• **BRANO SCELTO**:
- - -

Il mese di ottobre si avvia al termine e inizia il conto alla rovescia per il ritorno della notte più cupa dell’anno. Halloween, forma contratta di “All Hallows’ Eve” (“vigilia di Tutti i Santi”), rappresenta una usanza, oggi ampiamente diffusa tra Stati Uniti e Europa, dall’origine antica. A discapito di quanto si possa pensare, non si tratta di una festività statunitense ma di una ricorrenza che affonda le sue radici nelle tradizioni pagane dei Celti d’Irlanda. La notte di Ognissanti ha dunque una storia lunga, che meriterebbe un approfondimento a parte, ma noi oggi ci permettiamo di sfruttarla come momento perfetto dell’anno per raccontarvi una horror story d’alta quota.

Un mistero tra gli Urali

Quella che stiamo per raccontarvi è una storia realmente accaduta. Una tragedia verificatasi in Russia nel gennaio 1959 che, a distanza di oltre 60 anni, resta ancora avvolta dal mistero. Protagonisti sono 9 giovani russi che decidono di cimentarsi in una lunga traversata sugli sci nella regione degli Urali. Una avventura tra le nevi, da cui nessuno di loro ebbe modo di fare ritorno.

Photo by Игорь Дятлов licensed under CC BY-SA 2.0 DEED (https://creativecommons.org/licenses/by-sa/2.0/deed.en) – Gentechevainmontagna.it

A lanciare l’idea è Igor Dyatlov, studente di ingegneria presso il Politecnico degli Urali di Sverdlovsk (oggi Yekaterinburg), appassionato di tecnologie e di natura selvaggia. Dyatlov condivide il proposito di affrontare un viaggio di circa 300 km con gli sci da fondo con la compagna di studi Zina Kolmogorova e altri sette studenti e neolaureati. I loro nomi sono Georgy Krivonishchenko, Rustem Slobodin, Nikolay Thibault-Brignoles, Yuri Yudin, Yuri Doroshenko, Aleksandr Kolevatov e Lyuda Dubinina. I 9 sono esperti sciatori di fondo, non nuovi a esperienze di campeggio invernale. Il progetto viene presentato al club sportivo del Politecnico, che lo approva e aggiunge a sorpresa un decimo componente: il veterano della II Guerra Mondiale Semyon Zolotaryov.

- - -

• **CONSEGNE RICHIESTE**:
1 - Riscrivi per intero le righe comprese tra quella che contiene "Image resolution: width=1241" e quella che contiene "tap(195, 395)", estremi inclusi. Trasla di 107 ogni coordinata data come risposta, sommando 107 a ciascun numero.
2 - Estendi il brano sulla spedizione di Dyatlov negli Urali, proseguendo dal punto in cui si ferma.
Le righe non hanno alcun legame con il brano.

- - -

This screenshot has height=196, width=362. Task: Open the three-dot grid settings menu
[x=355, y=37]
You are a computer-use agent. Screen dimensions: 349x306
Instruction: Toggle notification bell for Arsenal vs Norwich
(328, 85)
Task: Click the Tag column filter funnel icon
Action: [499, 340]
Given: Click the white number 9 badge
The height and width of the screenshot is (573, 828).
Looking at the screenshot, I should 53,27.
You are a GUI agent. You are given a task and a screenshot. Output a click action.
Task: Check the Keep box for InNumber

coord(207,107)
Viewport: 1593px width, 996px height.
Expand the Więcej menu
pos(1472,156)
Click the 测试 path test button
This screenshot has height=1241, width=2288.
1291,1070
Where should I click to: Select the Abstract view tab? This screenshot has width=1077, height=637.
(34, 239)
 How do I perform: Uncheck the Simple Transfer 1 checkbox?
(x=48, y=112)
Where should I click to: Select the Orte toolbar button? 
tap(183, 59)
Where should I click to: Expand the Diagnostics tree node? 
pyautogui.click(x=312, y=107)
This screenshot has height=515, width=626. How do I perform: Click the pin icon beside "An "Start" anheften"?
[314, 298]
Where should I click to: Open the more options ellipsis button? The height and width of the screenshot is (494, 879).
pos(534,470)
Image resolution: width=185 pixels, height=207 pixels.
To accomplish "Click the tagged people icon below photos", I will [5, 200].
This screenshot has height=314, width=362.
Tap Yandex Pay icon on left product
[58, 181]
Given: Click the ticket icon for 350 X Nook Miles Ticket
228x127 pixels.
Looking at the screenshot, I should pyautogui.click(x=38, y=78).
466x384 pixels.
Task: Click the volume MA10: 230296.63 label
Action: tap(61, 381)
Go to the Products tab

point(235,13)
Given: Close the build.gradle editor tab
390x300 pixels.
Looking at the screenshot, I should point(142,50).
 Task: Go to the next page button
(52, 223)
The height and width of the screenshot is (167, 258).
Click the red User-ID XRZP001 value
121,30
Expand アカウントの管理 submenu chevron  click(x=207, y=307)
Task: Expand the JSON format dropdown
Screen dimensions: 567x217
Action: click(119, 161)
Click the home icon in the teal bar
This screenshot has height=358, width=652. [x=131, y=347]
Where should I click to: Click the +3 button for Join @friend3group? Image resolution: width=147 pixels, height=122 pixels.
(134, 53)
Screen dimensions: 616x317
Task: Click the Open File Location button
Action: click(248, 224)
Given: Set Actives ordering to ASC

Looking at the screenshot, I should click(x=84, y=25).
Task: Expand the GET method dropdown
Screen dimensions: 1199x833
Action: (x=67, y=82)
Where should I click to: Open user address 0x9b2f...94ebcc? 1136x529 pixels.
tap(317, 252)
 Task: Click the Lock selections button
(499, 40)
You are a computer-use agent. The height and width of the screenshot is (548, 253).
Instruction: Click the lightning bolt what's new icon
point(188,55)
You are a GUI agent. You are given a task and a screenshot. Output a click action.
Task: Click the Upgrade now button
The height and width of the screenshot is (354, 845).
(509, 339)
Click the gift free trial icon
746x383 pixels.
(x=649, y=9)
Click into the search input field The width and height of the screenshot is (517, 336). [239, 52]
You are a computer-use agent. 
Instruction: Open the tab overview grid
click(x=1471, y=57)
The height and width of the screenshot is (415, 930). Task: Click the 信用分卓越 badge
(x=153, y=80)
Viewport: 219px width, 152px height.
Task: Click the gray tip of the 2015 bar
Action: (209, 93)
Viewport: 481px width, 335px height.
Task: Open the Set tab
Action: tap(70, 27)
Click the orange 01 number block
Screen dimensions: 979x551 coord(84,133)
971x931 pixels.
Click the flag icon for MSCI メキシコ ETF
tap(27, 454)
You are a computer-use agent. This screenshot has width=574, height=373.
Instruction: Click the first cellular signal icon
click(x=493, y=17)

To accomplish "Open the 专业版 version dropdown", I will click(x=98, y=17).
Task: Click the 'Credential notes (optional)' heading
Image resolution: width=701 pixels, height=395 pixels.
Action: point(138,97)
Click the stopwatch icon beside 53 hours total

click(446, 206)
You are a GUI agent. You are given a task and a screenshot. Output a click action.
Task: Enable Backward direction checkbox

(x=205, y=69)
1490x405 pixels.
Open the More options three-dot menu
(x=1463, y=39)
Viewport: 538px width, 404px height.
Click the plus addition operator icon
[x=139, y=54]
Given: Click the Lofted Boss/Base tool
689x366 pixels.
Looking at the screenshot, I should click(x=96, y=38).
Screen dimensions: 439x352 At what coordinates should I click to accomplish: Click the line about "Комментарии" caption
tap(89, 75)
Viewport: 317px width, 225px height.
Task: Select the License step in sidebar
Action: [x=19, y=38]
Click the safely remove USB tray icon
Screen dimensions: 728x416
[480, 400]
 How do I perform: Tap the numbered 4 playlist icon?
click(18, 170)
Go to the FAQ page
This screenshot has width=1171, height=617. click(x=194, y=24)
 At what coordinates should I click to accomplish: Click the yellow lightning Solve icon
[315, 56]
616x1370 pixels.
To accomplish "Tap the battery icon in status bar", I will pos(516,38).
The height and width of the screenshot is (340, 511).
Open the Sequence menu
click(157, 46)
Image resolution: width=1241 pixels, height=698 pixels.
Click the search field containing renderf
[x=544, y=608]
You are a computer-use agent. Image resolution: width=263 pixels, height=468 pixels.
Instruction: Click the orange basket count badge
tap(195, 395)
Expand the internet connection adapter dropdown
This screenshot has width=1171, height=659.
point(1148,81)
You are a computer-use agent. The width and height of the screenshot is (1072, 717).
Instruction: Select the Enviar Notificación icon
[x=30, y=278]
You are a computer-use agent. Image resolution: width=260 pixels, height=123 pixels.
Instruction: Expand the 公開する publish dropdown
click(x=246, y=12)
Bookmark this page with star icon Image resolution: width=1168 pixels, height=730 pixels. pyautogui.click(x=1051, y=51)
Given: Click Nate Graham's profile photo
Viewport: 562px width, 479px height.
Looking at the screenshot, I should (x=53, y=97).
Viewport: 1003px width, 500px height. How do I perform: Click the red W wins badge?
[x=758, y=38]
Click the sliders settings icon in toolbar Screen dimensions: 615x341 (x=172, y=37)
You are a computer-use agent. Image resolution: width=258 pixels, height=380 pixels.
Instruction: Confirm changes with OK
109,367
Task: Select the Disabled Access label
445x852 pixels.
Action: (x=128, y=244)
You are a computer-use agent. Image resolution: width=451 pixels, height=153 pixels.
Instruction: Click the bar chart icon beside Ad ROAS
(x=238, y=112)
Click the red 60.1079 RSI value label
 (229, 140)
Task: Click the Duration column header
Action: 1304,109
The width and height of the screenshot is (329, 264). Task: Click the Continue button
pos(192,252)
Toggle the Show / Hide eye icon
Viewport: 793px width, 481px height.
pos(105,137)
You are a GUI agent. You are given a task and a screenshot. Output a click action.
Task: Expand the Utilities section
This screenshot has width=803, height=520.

- - -

• **RISPOSTE ALLE CONSEGNE**:
1 -
Image resolution: width=1241 pixels, height=698 pixels.
Click the search field containing renderf
[x=651, y=715]
You are a computer-use agent. Image resolution: width=263 pixels, height=468 pixels.
Instruction: Click the orange basket count badge
tap(302, 502)

2 -
Il 23 gennaio il gruppo lascia Sverdvlosk per intraprendere un lungo viaggio verso nord. Salgono a bordo di un treno, alcuni nascondendosi sotto i sedili per non comprare il biglietto, e viaggiano per 3 giorni. Arrivano quindi a Ivdel, una città all’epoca abitata essenzialmente da criminali in quanto sede di un campo di prigionia. Il viaggio prosegue in autobus e poi sul retro di un camion. Poi arriva il momento di indossare gli sci. Yudin ha un problema fisico e abbandona il gruppo, che continua l’avvicinamento alle montagne. Il proposito è raggiungere il villaggio rurale di Vizhai, nel territorio dei Mansi, popolazione indigena siberiana, e inviare un telegramma a Sverdvlosk per segnalare che tutto stesse andando bene. Il telegramma non arriva.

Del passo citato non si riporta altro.